▶ Task objective:
Please figure out how many lines in the material contain "Viewport", and give only that number.

▶ Extracted entries:
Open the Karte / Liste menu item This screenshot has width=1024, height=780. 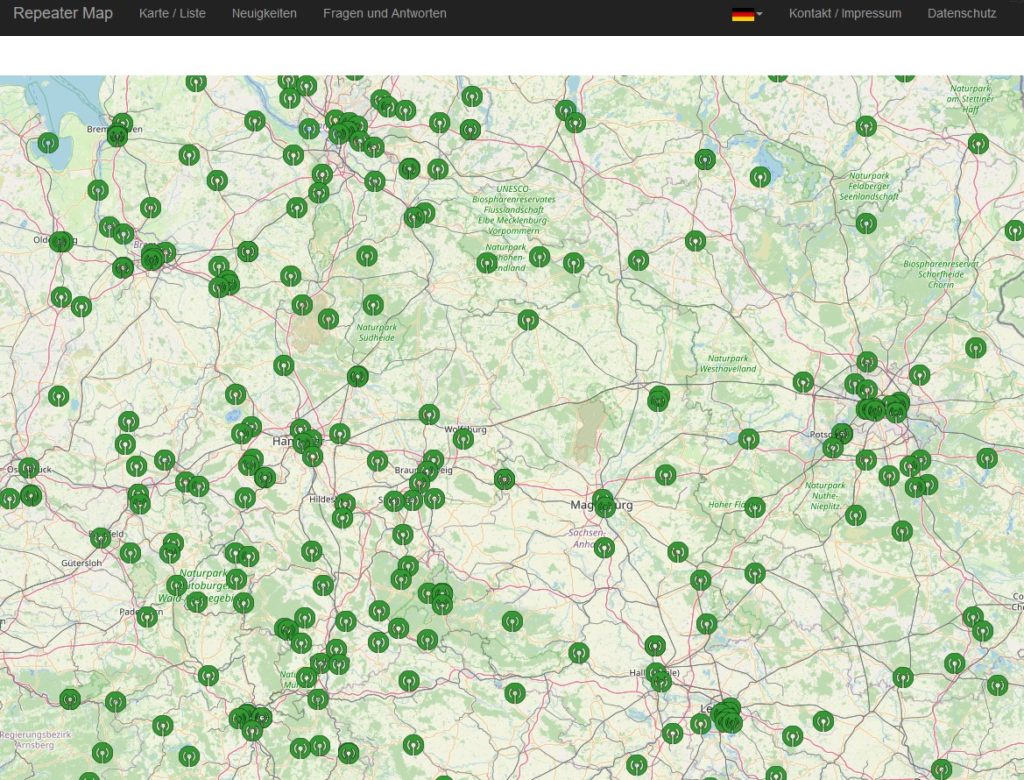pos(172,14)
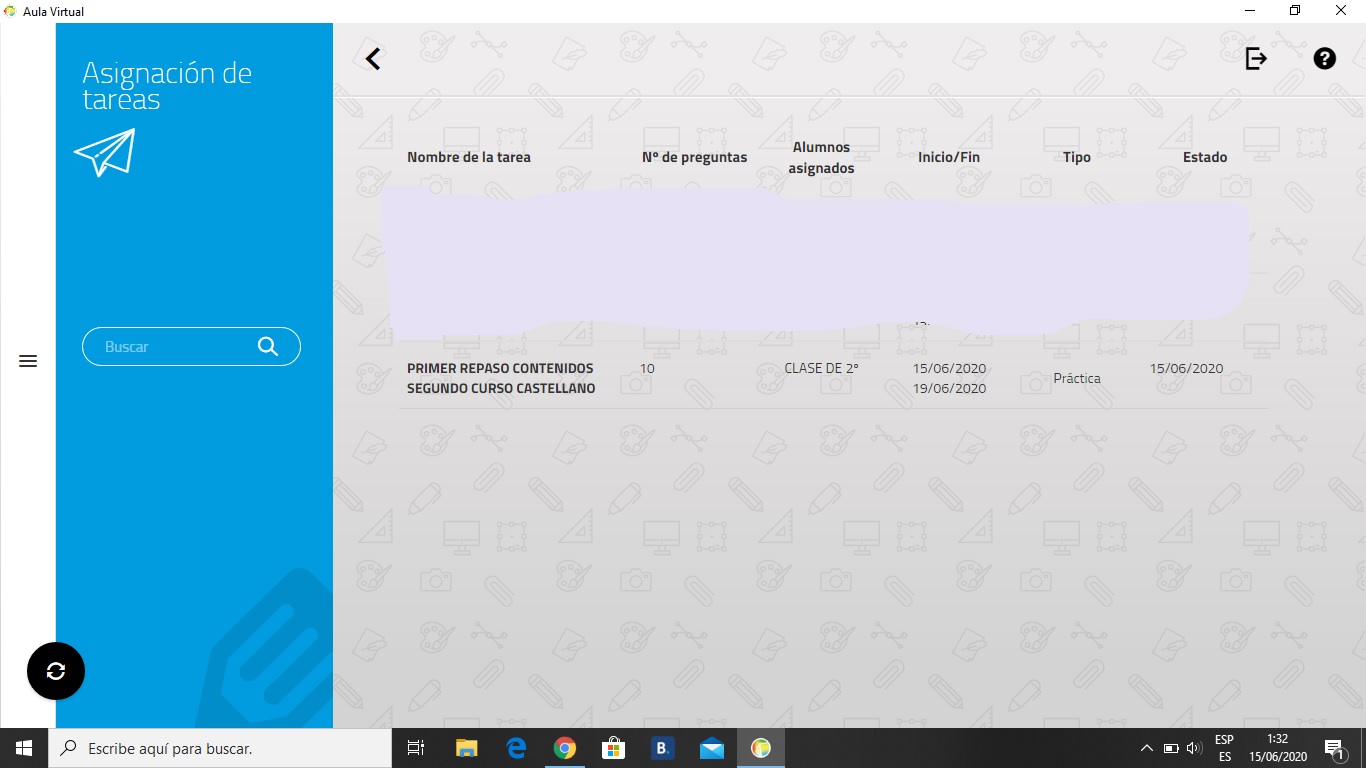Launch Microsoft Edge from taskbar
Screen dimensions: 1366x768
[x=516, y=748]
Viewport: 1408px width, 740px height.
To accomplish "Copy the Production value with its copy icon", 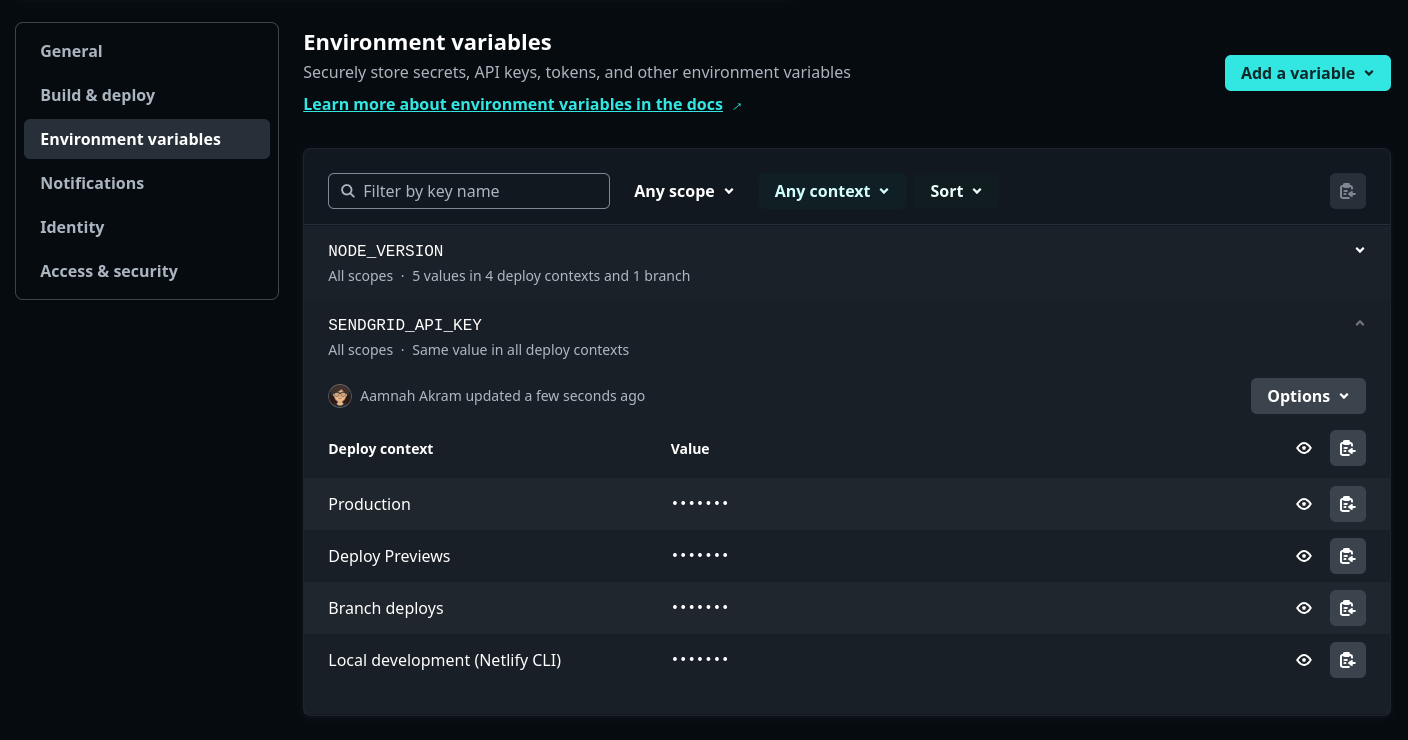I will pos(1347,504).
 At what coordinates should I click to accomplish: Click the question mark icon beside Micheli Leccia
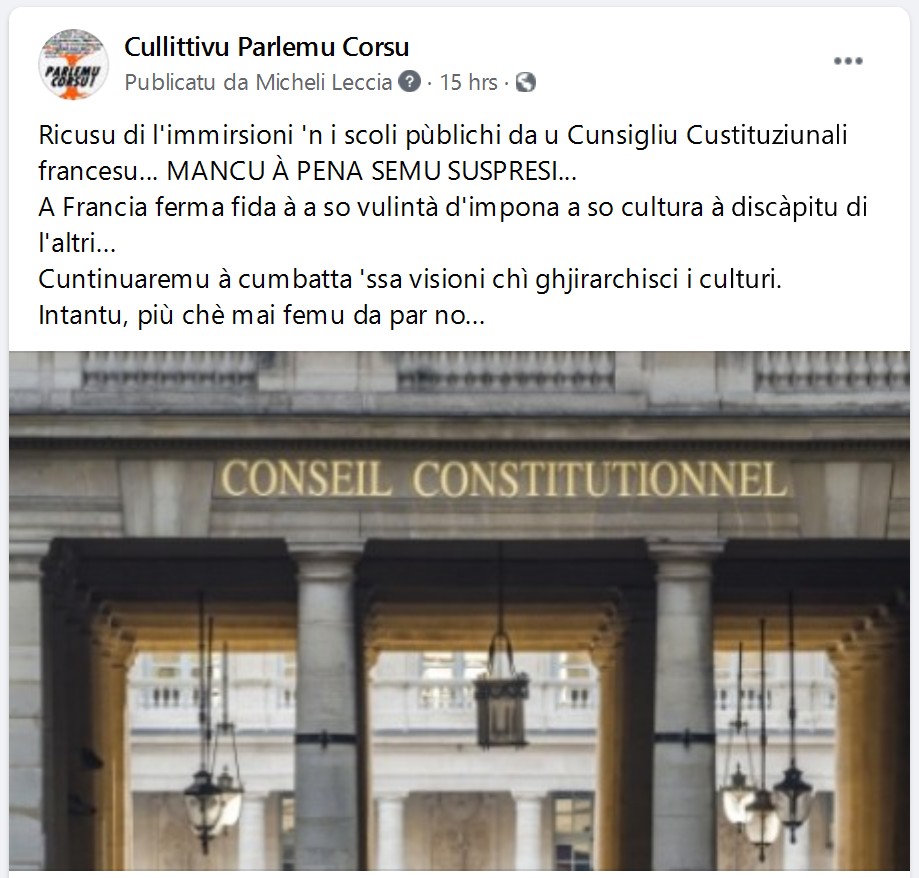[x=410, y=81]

--

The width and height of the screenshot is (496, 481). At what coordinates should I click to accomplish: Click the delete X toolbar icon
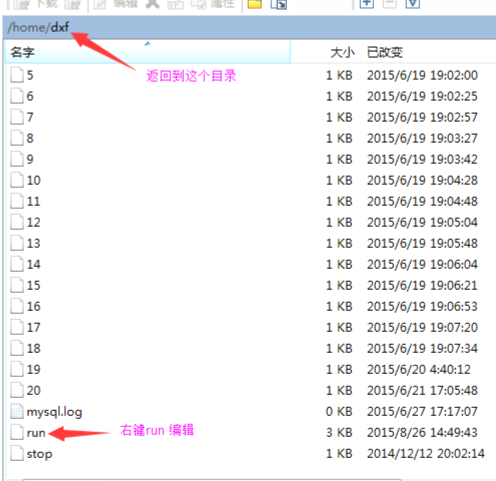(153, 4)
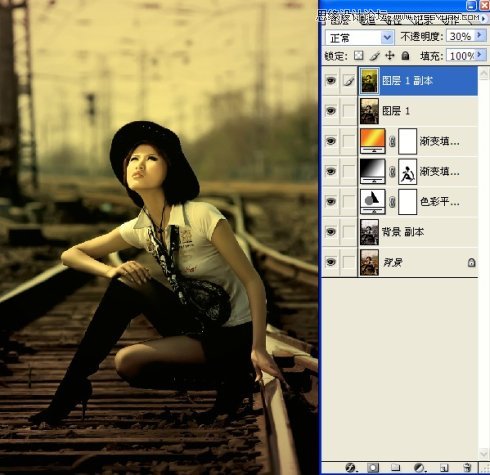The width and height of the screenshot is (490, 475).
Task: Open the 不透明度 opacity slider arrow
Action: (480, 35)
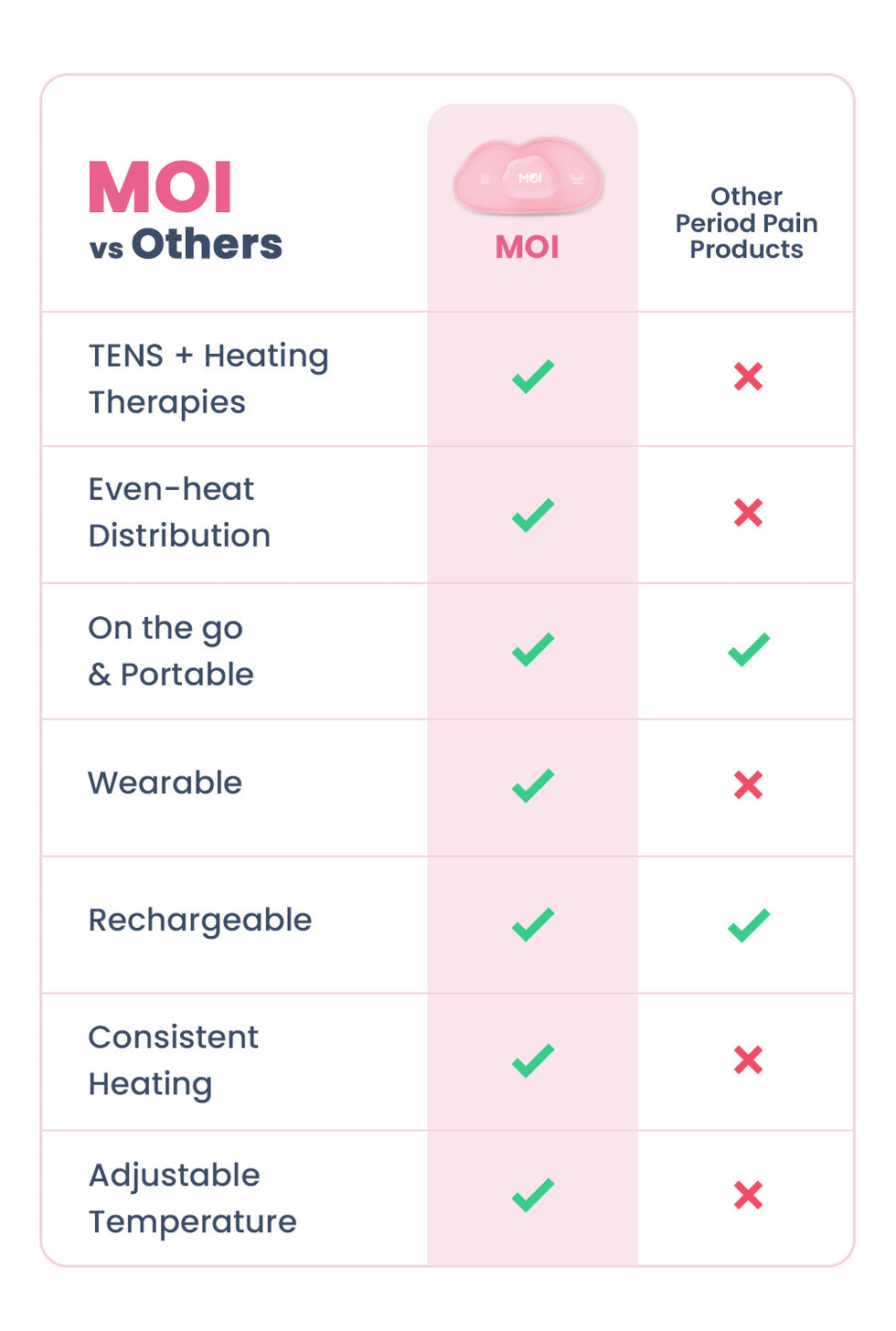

* * *

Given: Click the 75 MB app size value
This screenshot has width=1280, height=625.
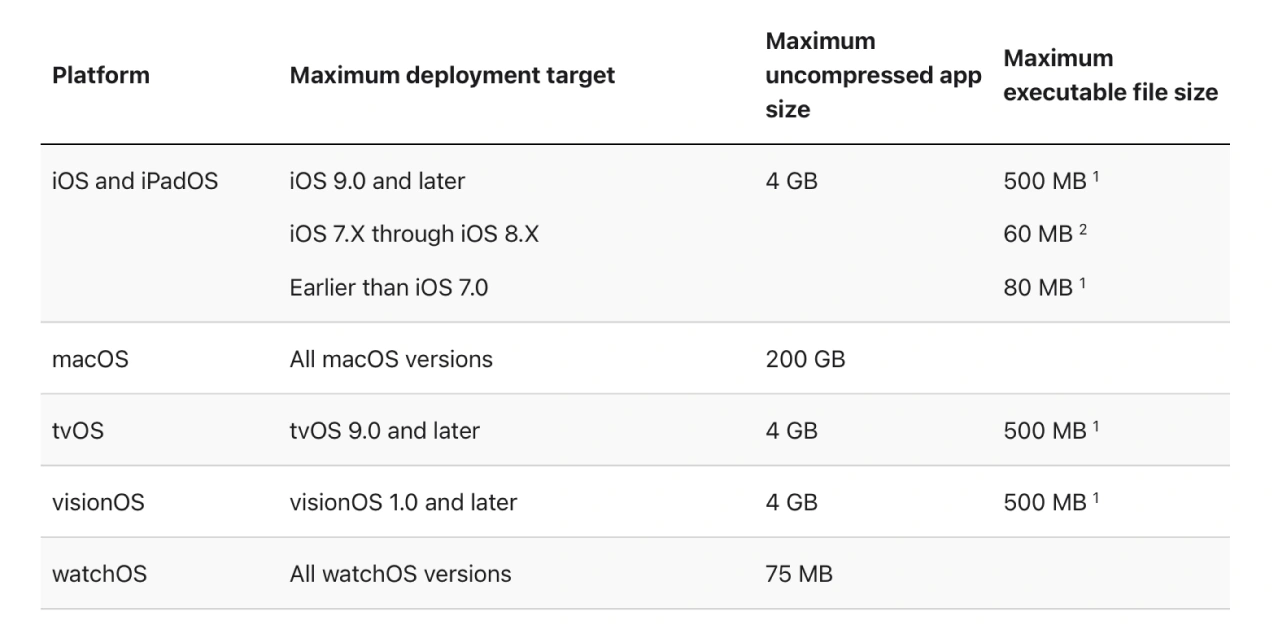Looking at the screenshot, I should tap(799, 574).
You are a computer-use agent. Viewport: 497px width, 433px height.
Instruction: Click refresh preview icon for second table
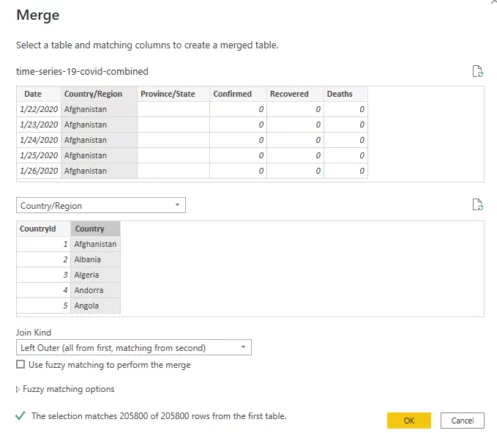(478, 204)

▶ Your response:
2